1 | Introduction
Hyper-immunoglobulin M (HIGM) syndrome is a rare (incidence: 1 in 100,000 births) primary immunodeficiency syndrome in which defective B-cell isotype switching leads to a phenotype characterized by low serum levels of IgG, IgA, and IgE or their complete absence and either normal or increased concentration of IgM. 1-4 This syndrome is known as the immunoglobulin class-switch recombination (Ig-CSR) deficiency. Mutations in a number of genes involved in CSR including CD40 ligand (CD40L ), CD40 , nuclear factor kappa-B essential modulator, inhibitor of kappa light-chain gene enhancer in B cells, alpha, nuclear factor kappa-B subunit 1, and activation-induced cytidine deaminase have been implicated in the development of HIGM. 2, 5, 6X-linked hyper-IgM (X-HIGM) syndrome, which is caused by CD40LG mutation, is the most common form of HIGM, accounting for approximately 65–70% of all cases. 7, 8
Clinical manifestations of XHIGM are complex and severe.
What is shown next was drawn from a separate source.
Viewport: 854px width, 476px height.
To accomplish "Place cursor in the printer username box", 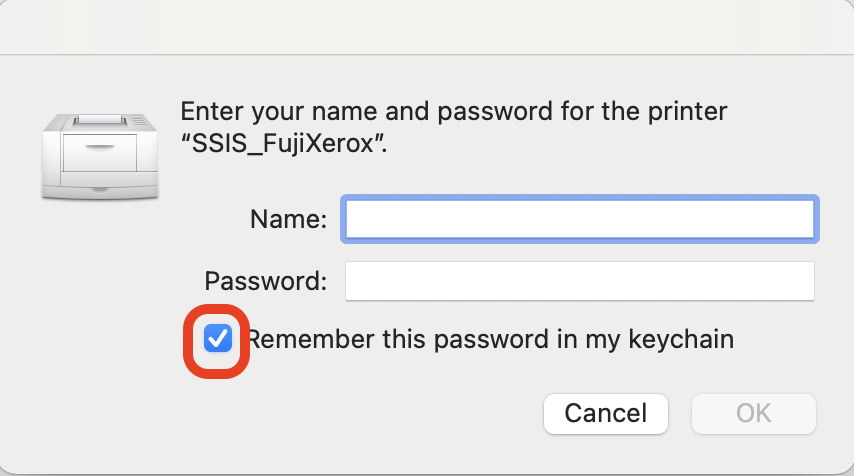I will click(580, 219).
Most patients are susceptible to opportunistic and recurrent infections that may be accompanied by autoimmune manifestations.9 This retrospective study on seven children diagnosed with XHIGM preliminarily assessed the clinical presentation and pathogens of respiratory infections in these patients and aimed to describe the respiratory infection characteristics of these patients. We also aimed to provide insights into the early diagnosis and target treatment strategies for respiratory infections in these children.